First Principles of Mechanistic Interpretability

Author

Taras Tsugrii

Published

January 14, 2026

Welcome

This is a first-principles exploration of mechanistic interpretability — the project of reverse engineering neural networks to understand how they work, not just that they work.

0.1 What This Book Is

A 15-chapter journey from foundations to practice:

  • Arc I: Foundations (Chapters 1-4) — What are we trying to understand? The transformer architecture, residual stream, and geometric structure of representations.
  • Arc II: Core Theory (Chapters 5-8) — Features, superposition, toy models, and circuits. The conceptual framework for interpretation.
  • Arc III: Techniques (Chapters 9-12) — Sparse autoencoders, attribution, activation patching, and ablation. The tools of the trade.
  • Arc IV: Synthesis (Chapters 13-15) — Induction heads as a complete case study, open problems in the field, and a practical guide to doing research.

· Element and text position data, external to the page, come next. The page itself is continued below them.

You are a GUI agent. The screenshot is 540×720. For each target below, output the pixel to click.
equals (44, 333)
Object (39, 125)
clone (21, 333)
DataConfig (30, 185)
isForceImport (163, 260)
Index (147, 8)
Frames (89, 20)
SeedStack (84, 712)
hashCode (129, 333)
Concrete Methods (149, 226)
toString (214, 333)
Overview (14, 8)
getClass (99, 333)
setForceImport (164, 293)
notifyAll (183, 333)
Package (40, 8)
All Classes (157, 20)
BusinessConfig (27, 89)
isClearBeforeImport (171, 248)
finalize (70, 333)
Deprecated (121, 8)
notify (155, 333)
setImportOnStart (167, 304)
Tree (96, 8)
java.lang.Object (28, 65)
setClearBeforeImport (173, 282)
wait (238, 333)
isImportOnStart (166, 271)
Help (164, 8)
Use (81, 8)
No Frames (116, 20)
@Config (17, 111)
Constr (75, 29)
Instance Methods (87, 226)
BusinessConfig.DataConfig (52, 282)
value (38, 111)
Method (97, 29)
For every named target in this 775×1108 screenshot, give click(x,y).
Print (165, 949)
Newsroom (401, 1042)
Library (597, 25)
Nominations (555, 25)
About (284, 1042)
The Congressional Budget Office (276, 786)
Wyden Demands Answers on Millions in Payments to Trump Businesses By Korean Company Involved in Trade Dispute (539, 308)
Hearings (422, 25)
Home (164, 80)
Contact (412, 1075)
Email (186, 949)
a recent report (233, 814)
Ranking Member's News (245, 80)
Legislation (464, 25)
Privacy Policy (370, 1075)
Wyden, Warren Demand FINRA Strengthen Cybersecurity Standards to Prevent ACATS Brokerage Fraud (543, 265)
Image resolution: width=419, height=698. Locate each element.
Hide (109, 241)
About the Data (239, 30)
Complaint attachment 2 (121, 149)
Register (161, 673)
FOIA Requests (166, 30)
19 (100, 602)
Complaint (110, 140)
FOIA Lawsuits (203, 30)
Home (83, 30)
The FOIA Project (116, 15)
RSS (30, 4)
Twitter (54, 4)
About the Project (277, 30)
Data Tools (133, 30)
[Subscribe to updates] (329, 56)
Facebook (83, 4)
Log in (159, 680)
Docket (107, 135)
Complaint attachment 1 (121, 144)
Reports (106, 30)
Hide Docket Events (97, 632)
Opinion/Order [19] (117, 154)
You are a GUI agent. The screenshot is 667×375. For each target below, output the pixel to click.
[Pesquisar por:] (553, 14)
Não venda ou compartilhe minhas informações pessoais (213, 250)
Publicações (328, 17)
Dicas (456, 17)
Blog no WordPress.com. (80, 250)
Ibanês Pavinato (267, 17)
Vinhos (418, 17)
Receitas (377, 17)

0.2 How the Chapters Connect

The diagram below shows how concepts build on each other across the four arcs:

flowchart TB
    subgraph ARC1["Arc I: Foundations"]
        A1["Ch 1: Why Reverse Engineer?"]
        A2["Ch 2: Transformers"]
        A3["Ch 3: Residual Stream"]
        A4["Ch 4: Geometry"]
    end

    subgraph ARC2["Arc II: Core Theory"]
        A5["Ch 5: Features"]
        A6["Ch 6: Superposition"]
        A7["Ch 7: Toy Models"]
        A8["Ch 8: Circuits"]
    end

    subgraph ARC3["Arc III: Techniques"]
        A9["Ch 9: SAEs"]
        A10["Ch 10: Attribution"]
        A11["Ch 11: Patching"]
        A12["Ch 12: Ablation"]
    end

    subgraph ARC4["Arc IV: Synthesis"]
        A13["Ch 13: Induction Heads"]
        A14["Ch 14: Open Problems"]
        A15["Ch 15: Practice Regime"]
    end

    %% Arc I flow
    A1 --> A2
    A2 --> A3
    A3 --> A4

    %% Arc I to Arc II
    A4 --> A5
    A3 --> A5

    %% Arc II flow
    A5 --> A6
    A6 --> A7
    A5 --> A8
    A7 --> A8

    %% Arc II to Arc III
    A6 --> A9
    A3 --> A10
    A8 --> A11
    A8 --> A12

    %% Arc III flow
    A9 --> A10
    A10 --> A11
    A11 --> A12

    %% All techniques feed into synthesis
    A12 --> A13
    A9 --> A13
    A8 --> A13

    %% Synthesis flow
    A13 --> A14
    A14 --> A15

    %% Styling
    style ARC1 fill:#e3f2fd,stroke:#1976d2
    style ARC2 fill:#f3e5f5,stroke:#7b1fa2
    style ARC3 fill:#e8f5e9,stroke:#388e3c
    style ARC4 fill:#fff3e0,stroke:#f57c00

Concept map showing how chapters build on each other. Arrows indicate conceptual dependencies.

TipReading Paths

Choose based on your background and goals:

Complete Learning Journey (5 hours)
Chapters 1→15 in order. Best for deep understanding.
ML Practitioner Fast Track (3 hours)
Skip to Ch 5→8 (theory), then Ch 9→12 (techniques), then Ch 13 (case study).
Assumes: You know transformers, attention, MLPs.
Safety-Focused Path (2.5 hours)
Ch 1 (motivation) → Ch 5-6 (features, superposition) → Ch 9 (SAEs) → Ch 14 (open problems)
Goal: Understand what interpretability can and can’t do for AI safety.
Hands-On Researcher (4 hours)
SetupFirst Analysis → Ch 9-12 (techniques) → Ch 15 (practice) → Exercises
Goal: Start doing interpretability research quickly.
Reference User
Use Quick Reference as a cheat sheet, Zoo of Circuits for known mechanisms, Running Example to see all techniques applied to one behavior.
ImportantWant to Start Coding? (30 minutes)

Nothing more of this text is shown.